Sports

CHAN CANNED NUTT RESIGNS SHERMAN HIRED AT TEXAS A&M

The same day Texas A&M entrusted its program to one former NFL head coach, Georgia Tech decided to end the tenure of another.

Coaches were coming and going around college football yesterday:

* Georgia Tech fired Chan Gailey, the ex-Cowboys coach.

* Texas A&M hired Mike Sherman, the ex-Packers coach.

* Arkansas’ Houston Nutt and Washington State’s Bill Doba both resigned days after emotional wins.

* Indiana gave interim coach Bill Lynch a four-year contract after he led the Hoosiers to their most successful season in 14 years.

* Duke fired Ted Roof, who went 2-3 as an interim coach in 2003 to earn the full-time job then won just four more games the next four seasons.

* Southern Miss’ Jeff Bower resigned after 14 straight winning seasons.

* Colorado State has offered Sonny Lubick a job as an associate athletic director but stopped short of saying he has been fired or has resigned.

Sherman, an assistant head coach with the Texans for two seasons, will return to the school where he was the offensive line coach from 1989-93 and in 1995-96 under R.C. Slocum.
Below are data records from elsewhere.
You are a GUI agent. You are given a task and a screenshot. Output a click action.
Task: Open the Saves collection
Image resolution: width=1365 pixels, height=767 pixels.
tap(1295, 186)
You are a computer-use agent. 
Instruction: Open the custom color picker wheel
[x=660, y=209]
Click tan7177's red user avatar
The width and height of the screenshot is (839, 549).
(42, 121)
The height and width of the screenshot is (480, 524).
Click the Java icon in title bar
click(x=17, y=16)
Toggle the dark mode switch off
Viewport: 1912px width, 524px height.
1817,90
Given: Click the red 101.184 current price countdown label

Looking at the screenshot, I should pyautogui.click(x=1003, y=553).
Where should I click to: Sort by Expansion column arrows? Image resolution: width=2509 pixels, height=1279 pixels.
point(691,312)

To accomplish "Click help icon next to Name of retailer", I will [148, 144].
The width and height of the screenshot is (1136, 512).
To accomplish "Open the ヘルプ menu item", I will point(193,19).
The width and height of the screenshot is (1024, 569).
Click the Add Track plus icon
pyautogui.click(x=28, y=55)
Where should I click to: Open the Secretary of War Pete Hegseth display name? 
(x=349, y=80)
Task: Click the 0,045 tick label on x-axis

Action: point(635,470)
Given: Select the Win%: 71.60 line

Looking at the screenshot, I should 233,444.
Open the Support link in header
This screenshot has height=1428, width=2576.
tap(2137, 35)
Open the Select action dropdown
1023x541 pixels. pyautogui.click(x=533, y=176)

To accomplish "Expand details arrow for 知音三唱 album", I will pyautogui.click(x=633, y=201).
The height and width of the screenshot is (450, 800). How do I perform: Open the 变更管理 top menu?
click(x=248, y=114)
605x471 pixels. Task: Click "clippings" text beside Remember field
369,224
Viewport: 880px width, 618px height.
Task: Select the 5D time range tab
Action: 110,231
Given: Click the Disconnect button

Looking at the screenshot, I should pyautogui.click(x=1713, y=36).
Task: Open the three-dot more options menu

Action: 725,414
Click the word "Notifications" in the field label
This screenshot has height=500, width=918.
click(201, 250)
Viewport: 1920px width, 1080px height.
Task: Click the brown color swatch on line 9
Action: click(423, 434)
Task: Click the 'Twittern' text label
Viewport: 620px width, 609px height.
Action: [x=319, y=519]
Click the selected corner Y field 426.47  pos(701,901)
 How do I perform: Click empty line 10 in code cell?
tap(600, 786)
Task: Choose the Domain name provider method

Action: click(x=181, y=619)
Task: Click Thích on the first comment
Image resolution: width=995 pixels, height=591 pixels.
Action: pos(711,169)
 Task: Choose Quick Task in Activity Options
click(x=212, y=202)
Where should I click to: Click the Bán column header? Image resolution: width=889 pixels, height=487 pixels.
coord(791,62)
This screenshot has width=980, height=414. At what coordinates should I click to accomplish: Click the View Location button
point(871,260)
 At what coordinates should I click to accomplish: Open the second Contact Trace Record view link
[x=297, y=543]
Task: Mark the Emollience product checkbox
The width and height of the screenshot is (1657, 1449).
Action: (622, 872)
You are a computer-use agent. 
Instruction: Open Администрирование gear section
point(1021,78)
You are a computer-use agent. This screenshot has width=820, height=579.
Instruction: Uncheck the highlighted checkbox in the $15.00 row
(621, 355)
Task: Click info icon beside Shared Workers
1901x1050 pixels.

He replaces Dennis Franchione, who resigned Friday.

Sherman signed a seven-year contract that will pay him $1.8 million a year.

Gailey was 44-32 in six years at Georgia Tech and 7-5 this year. He never lost fewer than five games in a season and was 0-6 against rival Georgia.

Defensive coordinator Jon Tenuta will take over as interim coach for the bowl, and he will be a candidate for the job permanently.

Trouble mounted for Nutt after the Razorbacks lost their first three Southeastern Conference games. Arkansas rebounded to finish the regular season 8-4 and knocked LSU out of the nation’s No. 1 spot with a 50-48, triple-overtime victory Friday. Defensive coordinator Reggie Herring will coach the team in its bowl.

Nutt went 75-48 at Arkansas since being hired in December 1997.

In what was called a mutual decision, Doba and WSU athletic director Jim Sterk said Doba decided during a morning meeting he would step down after five seasons. He was 5-7 this year, 30-29 overall, including Saturday’s 42-35 win over Washington, which gave him a 3-2 record against the Cougars’ rival.

Bower spent 29 years at Southern Miss as a quarterback, assistant and head coach. He was 119-82-1 in 17 seasons and had been in the same job longer than all but three coaches in the Football Bowl Subdivision. Only Penn State’s Joe Paterno (42), Florida State’s Bobby Bowden (32) and Virginia Tech’s Frank Beamer (21) have longer tenures.

The season had been a disappointment for Bower and Southern Miss. Picked to win Conference USA, the Golden Eagles stumbled to a 2-3 start and finished 7-5.

A terse Bower did not sound like the resignation was completely voluntary.

“I want you to know there’s a lot of fight left in Jeff Bower, and I am not done yet,” the grim-faced coach said.

Colorado State president Larry Penley said the school and Lubick are in “retirement” talks.